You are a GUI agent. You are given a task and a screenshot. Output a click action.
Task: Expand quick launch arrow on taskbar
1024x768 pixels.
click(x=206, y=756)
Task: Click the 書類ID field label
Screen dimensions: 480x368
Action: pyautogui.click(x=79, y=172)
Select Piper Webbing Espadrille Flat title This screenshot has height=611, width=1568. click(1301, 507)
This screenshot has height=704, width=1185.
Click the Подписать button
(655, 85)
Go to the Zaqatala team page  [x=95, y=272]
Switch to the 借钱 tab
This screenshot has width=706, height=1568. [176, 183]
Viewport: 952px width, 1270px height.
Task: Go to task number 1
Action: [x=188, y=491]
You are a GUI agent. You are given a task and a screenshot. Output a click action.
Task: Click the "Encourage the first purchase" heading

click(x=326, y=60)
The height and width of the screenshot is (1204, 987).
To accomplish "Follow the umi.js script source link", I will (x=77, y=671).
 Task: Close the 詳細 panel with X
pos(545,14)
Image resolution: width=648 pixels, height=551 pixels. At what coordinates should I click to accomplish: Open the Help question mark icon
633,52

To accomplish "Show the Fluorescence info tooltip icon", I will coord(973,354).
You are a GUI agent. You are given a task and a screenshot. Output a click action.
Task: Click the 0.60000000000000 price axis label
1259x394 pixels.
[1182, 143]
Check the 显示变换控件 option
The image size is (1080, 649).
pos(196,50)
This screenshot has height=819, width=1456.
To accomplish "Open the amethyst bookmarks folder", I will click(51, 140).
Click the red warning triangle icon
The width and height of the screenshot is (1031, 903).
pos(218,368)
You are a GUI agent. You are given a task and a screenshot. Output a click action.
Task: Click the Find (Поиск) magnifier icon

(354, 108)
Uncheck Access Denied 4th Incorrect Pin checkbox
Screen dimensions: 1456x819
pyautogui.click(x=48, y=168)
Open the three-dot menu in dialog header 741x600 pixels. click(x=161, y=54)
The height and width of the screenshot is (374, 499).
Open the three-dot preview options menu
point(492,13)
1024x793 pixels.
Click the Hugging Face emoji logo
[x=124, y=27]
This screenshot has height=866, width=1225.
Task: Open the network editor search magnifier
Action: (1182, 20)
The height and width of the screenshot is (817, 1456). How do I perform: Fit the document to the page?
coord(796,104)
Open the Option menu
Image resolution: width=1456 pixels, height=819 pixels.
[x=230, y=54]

Instructions for the task: Give every line of the entries above as a Markdown table with the columns Line No. and Content, numbering each row and omitting blank lines.

Result of the task:
| Line No. | Content |
|---|---|
| 1 | You are a GUI agent. You are given a task and a screenshot. Output a click action. |
| 2 | Task: Expand quick launch arrow on taskbar |
| 3 | 1024x768 pixels. |
| 4 | click(x=206, y=756) |
| 5 | Task: Click the 書類ID field label |
| 6 | Screen dimensions: 480x368 |
| 7 | Action: pyautogui.click(x=79, y=172) |
| 8 | Select Piper Webbing Espadrille Flat title This screenshot has height=611, width=1568. click(1301, 507) |
| 9 | This screenshot has height=704, width=1185. |
| 10 | Click the Подписать button |
| 11 | (655, 85) |
| 12 | Go to the Zaqatala team page  [x=95, y=272] |
| 13 | Switch to the 借钱 tab |
| 14 | This screenshot has width=706, height=1568. [176, 183] |
| 15 | Viewport: 952px width, 1270px height. |
| 16 | Task: Go to task number 1 |
| 17 | Action: [x=188, y=491] |
| 18 | You are a GUI agent. You are given a task and a screenshot. Output a click action. |
| 19 | Task: Click the "Encourage the first purchase" heading |
| 20 | click(x=326, y=60) |
| 21 | The height and width of the screenshot is (1204, 987). |
| 22 | To accomplish "Follow the umi.js script source link", I will (x=77, y=671). |
| 23 |  Task: Close the 詳細 panel with X |
| 24 | pos(545,14) |
| 25 | Image resolution: width=648 pixels, height=551 pixels. At what coordinates should I click to accomplish: Open the Help question mark icon |
| 26 | 633,52 |
| 27 | To accomplish "Show the Fluorescence info tooltip icon", I will coord(973,354). |
| 28 | You are a GUI agent. You are given a task and a screenshot. Output a click action. |
| 29 | Task: Click the 0.60000000000000 price axis label |
| 30 | 1259x394 pixels. |
| 31 | [1182, 143] |
| 32 | Check the 显示变换控件 option |
| 33 | The image size is (1080, 649). |
| 34 | pos(196,50) |
| 35 | This screenshot has height=819, width=1456. |
| 36 | To accomplish "Open the amethyst bookmarks folder", I will click(51, 140). |
| 37 | Click the red warning triangle icon |
| 38 | The width and height of the screenshot is (1031, 903). |
| 39 | pos(218,368) |
| 40 | You are a GUI agent. You are given a task and a screenshot. Output a click action. |
| 41 | Task: Click the Find (Поиск) magnifier icon |
| 42 | (354, 108) |
| 43 | Uncheck Access Denied 4th Incorrect Pin checkbox |
| 44 | Screen dimensions: 1456x819 |
| 45 | pyautogui.click(x=48, y=168) |
| 46 | Open the three-dot menu in dialog header 741x600 pixels. click(x=161, y=54) |
| 47 | The height and width of the screenshot is (374, 499). |
| 48 | Open the three-dot preview options menu |
| 49 | point(492,13) |
| 50 | 1024x793 pixels. |
| 51 | Click the Hugging Face emoji logo |
| 52 | [x=124, y=27] |
| 53 | This screenshot has height=866, width=1225. |
| 54 | Task: Open the network editor search magnifier |
| 55 | Action: (1182, 20) |
| 56 | The height and width of the screenshot is (817, 1456). How do I perform: Fit the document to the page? |
| 57 | coord(796,104) |
| 58 | Open the Option menu |
| 59 | Image resolution: width=1456 pixels, height=819 pixels. |
| 60 | [x=230, y=54] |